▶ **TASK INSTRUCTIONS**: Print the lines of the entries below from the one with "Where should I" through the final line, exactly as they appear. The pictures are not part of the copy.
___ DATA RECORDS
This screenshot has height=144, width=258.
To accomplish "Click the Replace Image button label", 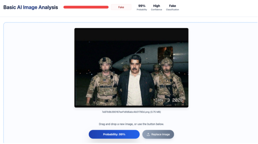I will pos(160,134).
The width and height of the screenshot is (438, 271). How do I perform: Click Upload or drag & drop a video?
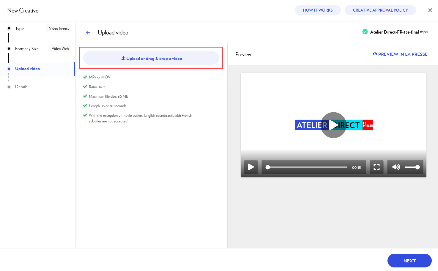[151, 58]
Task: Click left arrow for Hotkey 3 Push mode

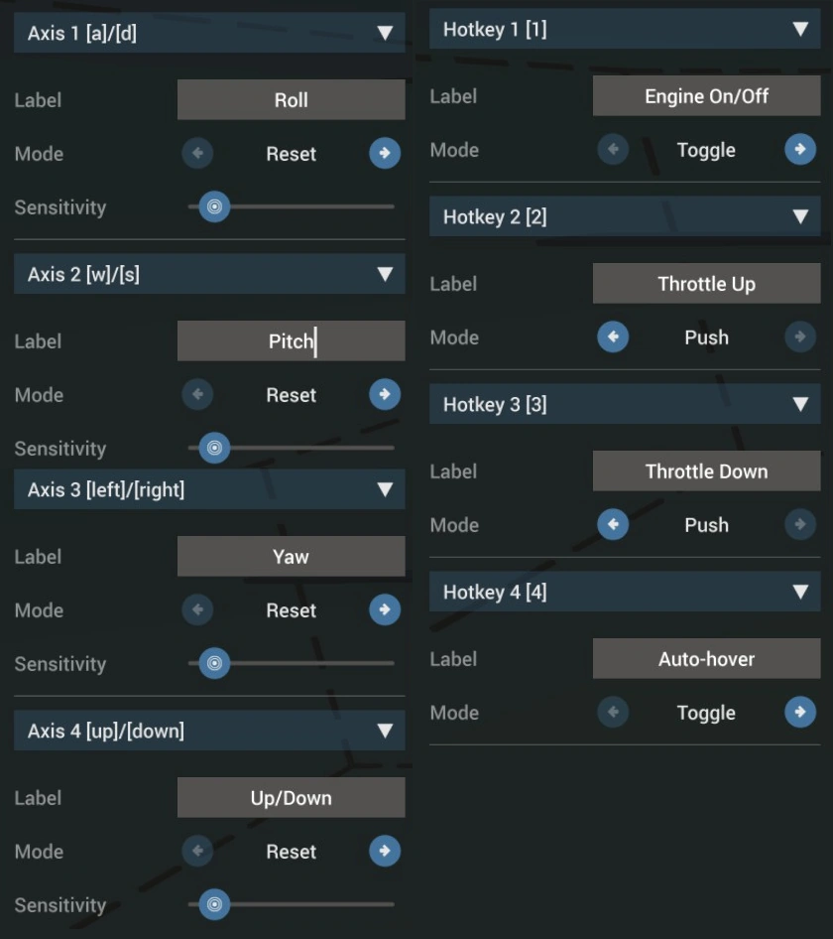Action: tap(613, 525)
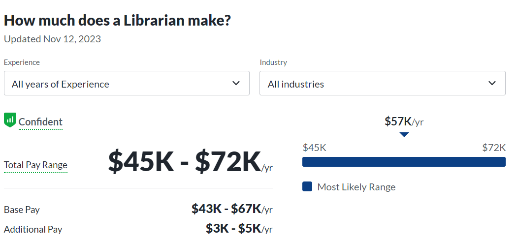
Task: Click the Most Likely Range blue swatch
Action: click(x=307, y=187)

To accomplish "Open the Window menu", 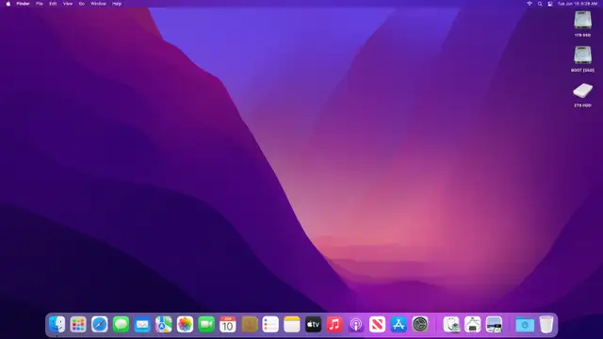I will [98, 4].
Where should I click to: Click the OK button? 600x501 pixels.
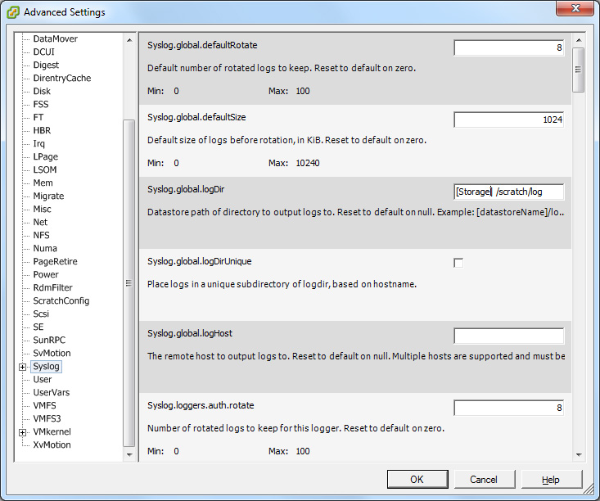pos(417,479)
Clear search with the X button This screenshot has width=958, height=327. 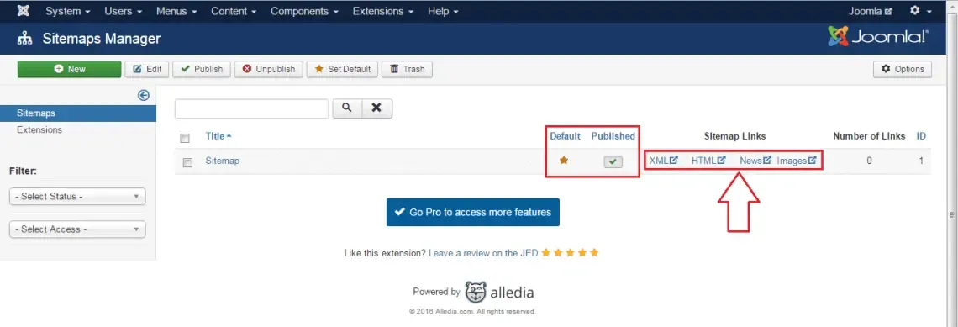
______
▶ **RESULT**:
Where should I click to: Click the OK button? 600x501 pixels.
pos(417,479)
Clear search with the X button This screenshot has width=958, height=327. 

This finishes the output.